#### [Objective]
Using the lecture on astable multivibrators built with the 555 timer, answer the following:
(a) To what is the reset pin connected?
(b) Through what does the capacitor discharge during the discharging phase?
(c) What does T2 in the timing diagram represent?

#### [Source text]
#####

Lecture on Designing Astable Multivibrators using 555 Timer IC

Introduction

• Astable Multivibrator: A circuit whose both states are unstable and the output continuously changes between the two states.
• Applications: Commonly used in the design of relaxation oscillators.
• Objective: Learn how to design an astable multivibrator using the 555 timer IC.

Circuit Overview

• Unused Pins: Reset pin connected to supply voltage; Control pin connected to ground via capacitor C1.
• Important Connections: Threshold and trigger pins connected together.
• Initial Conditions: On startup, the capacitor is fully uncharged (voltage at pin 2 and 6 = 0V).

Working Principle

1. Initial State:

   • Voltage at pin 2 and 6 = 0V.
   • Voltage divider nodes = 2/3 Vcc and 1/3 Vcc.
   • Second comparator output = logic 1; First comparator output = logic 0.
   • Flip-flop output (Q) = logic 1; 555 timer output = logic high.

2. Charging Phase:

   • Capacitor C1 charges through resistors R1 and R2.
   • Voltage at pins 2 and 6 increases.
   • When voltage > 1/3 Vcc: Second comparator output = logic low.
   • When voltage > 2/3 Vcc: First comparator output = logic high; Flip-flop resets to logic 0.
   • Transition: Output changes from logic high to low.

3. Discharging Phase:

   • Capacitor discharges through transistor.
   • Voltage at pins 2 and 6 decreases.
   • When voltage < 2/3 Vcc: First comparator output = logic low.
   • When voltage < 1/3 Vcc: Second comparator output = logic high; Flip-flop sets to logic 1.
   • Transition: Output changes from logic low to high.

Timing Diagram

• Charging: Capacitor charges toward Vcc, output = logic high.
• Discharging: Capacitor discharges toward 0V, output = logic low.
• T1: Time for output to be high (capacitor charging from 1/3 Vcc to 2/3 Vcc).
• T2: Time for output to be low (capacitor discharging from 2/3 Vcc to 1/3 Vcc).
• Mathematical Representation:
  • T1 = 0.693 * (R1 + R2)

#####

#### [Listed records]
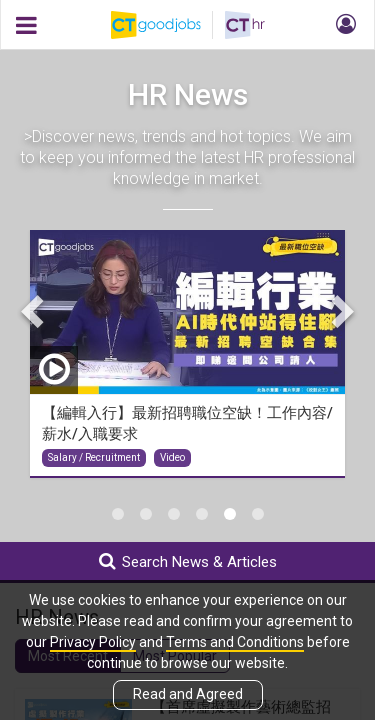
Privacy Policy (93, 642)
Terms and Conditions (235, 642)
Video (172, 457)
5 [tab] (230, 514)
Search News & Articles (188, 561)
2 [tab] (146, 514)
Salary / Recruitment (94, 457)
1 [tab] (118, 514)
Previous (35, 311)
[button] (343, 25)
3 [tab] (174, 514)
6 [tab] (258, 514)
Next (340, 311)
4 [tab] (202, 514)
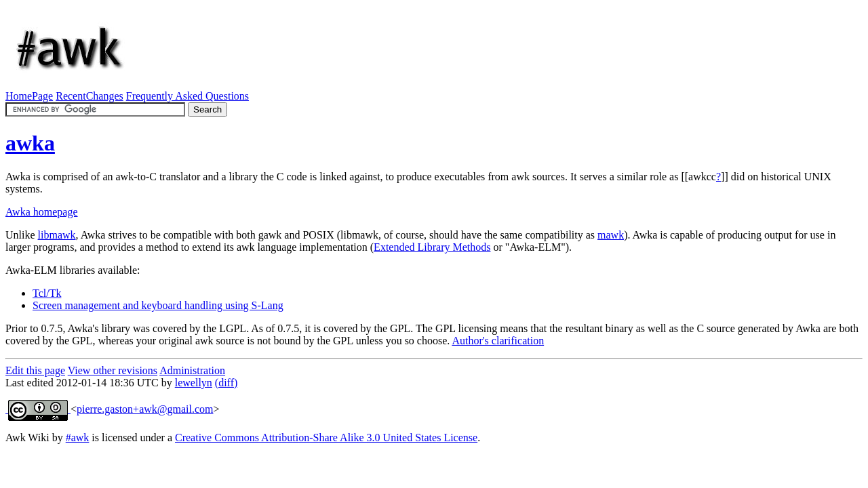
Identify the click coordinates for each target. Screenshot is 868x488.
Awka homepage (41, 211)
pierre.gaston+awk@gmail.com (144, 409)
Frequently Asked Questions (187, 96)
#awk (77, 437)
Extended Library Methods (432, 247)
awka (30, 143)
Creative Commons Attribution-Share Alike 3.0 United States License (326, 437)
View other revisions (113, 370)
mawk (610, 235)
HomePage (29, 96)
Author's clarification (498, 340)
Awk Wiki (27, 437)
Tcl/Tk (47, 293)
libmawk (57, 235)
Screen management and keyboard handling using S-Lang (158, 305)
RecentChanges (90, 96)
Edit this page (35, 370)
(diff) (226, 382)
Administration (192, 370)
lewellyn (193, 382)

#####

#### [Written solution]
(a) The reset pin is connected to the supply voltage.
(b) The capacitor discharges through the transistor.
(c) T2 is the time for which the output is low, while the capacitor discharges from 2/3 Vcc to 1/3 Vcc.